__PROVIDED ENTRIES__:
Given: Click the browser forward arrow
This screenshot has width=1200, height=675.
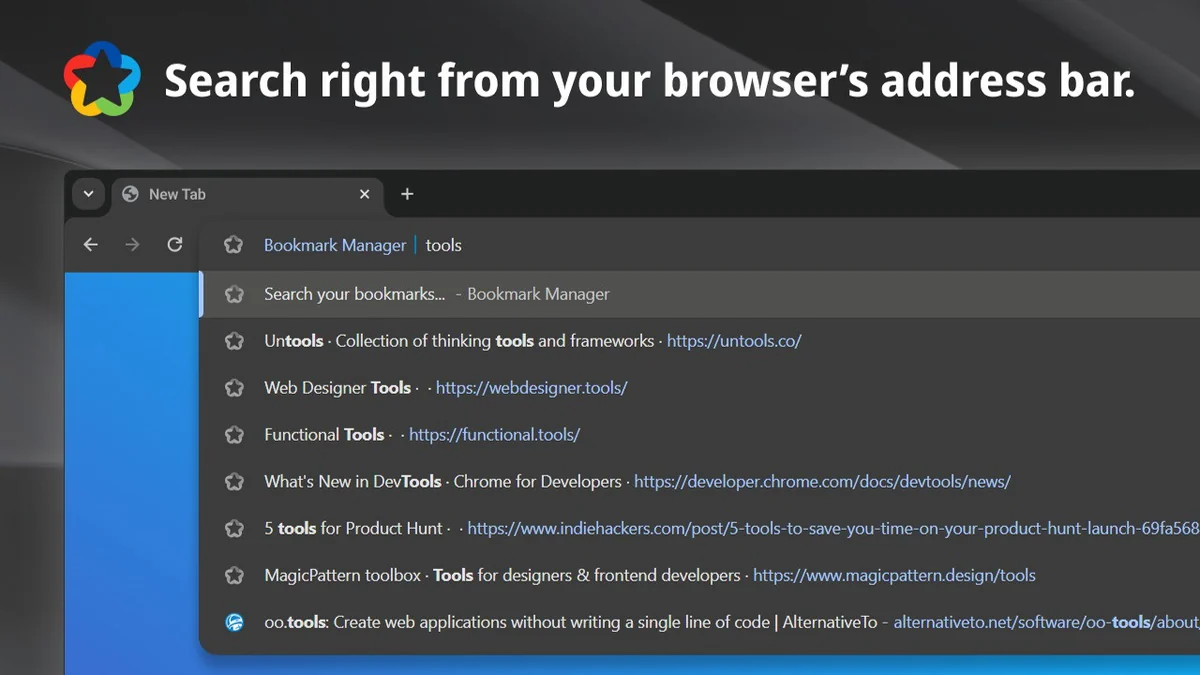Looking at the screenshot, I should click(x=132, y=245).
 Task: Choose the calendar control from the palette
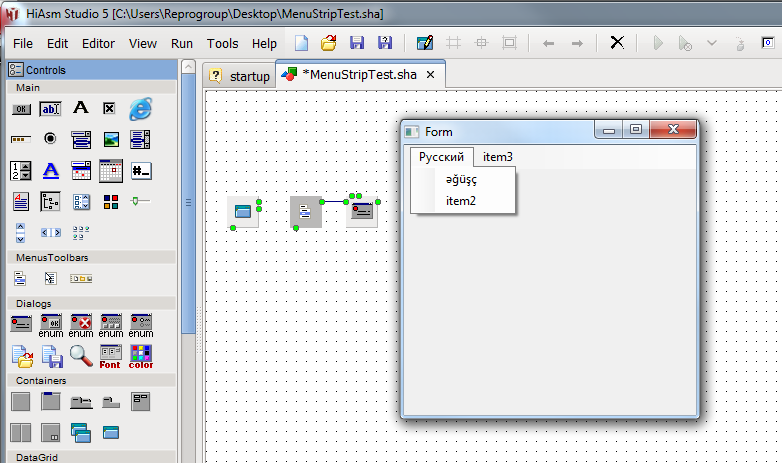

--

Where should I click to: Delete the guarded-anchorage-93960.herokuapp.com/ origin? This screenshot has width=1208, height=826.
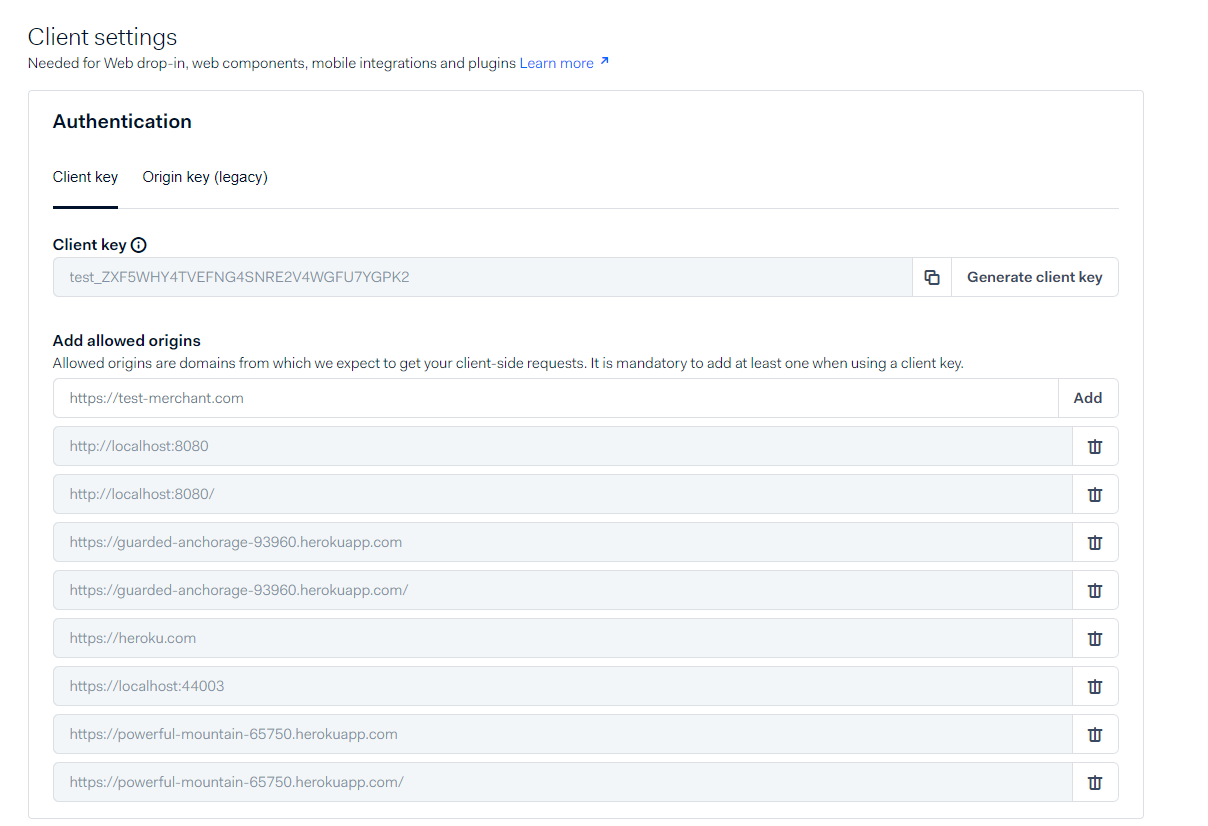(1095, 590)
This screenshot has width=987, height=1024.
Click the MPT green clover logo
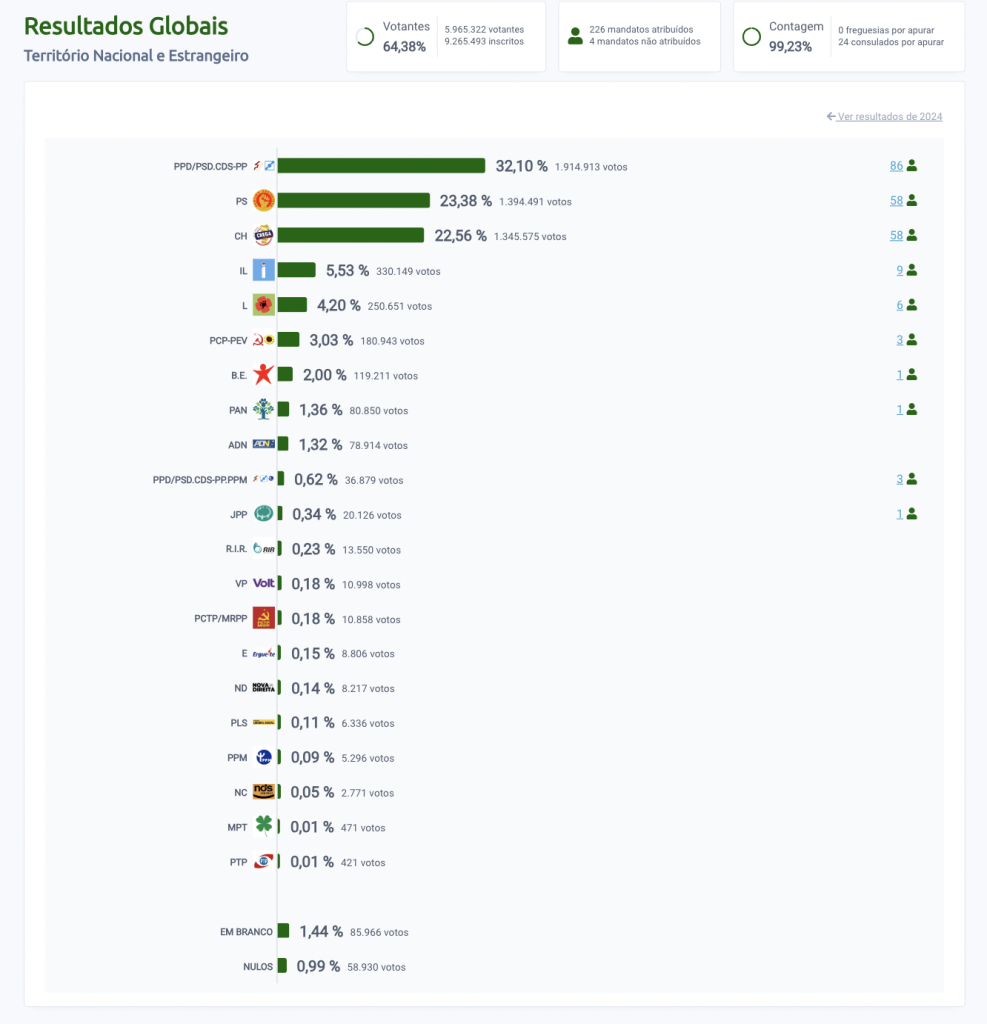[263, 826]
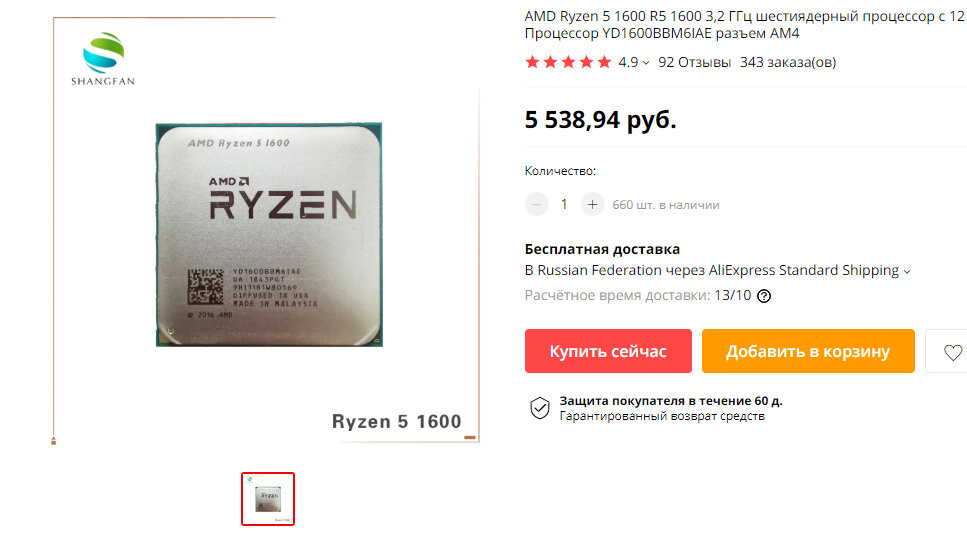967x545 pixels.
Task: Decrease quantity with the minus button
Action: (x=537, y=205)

__EXERCISE GOAL__:
Using the data above, retype exactly and only the lines from the one containing "This screenshot has width=1200, height=675." up to and including the one containing "Task: Choose the", with no pictures carried over.

__SOLUTION TO THE PROBLEM__:
This screenshot has width=1200, height=675.
Looking at the screenshot, I should click(x=132, y=245).
 Task: Choose the calendar control from the palette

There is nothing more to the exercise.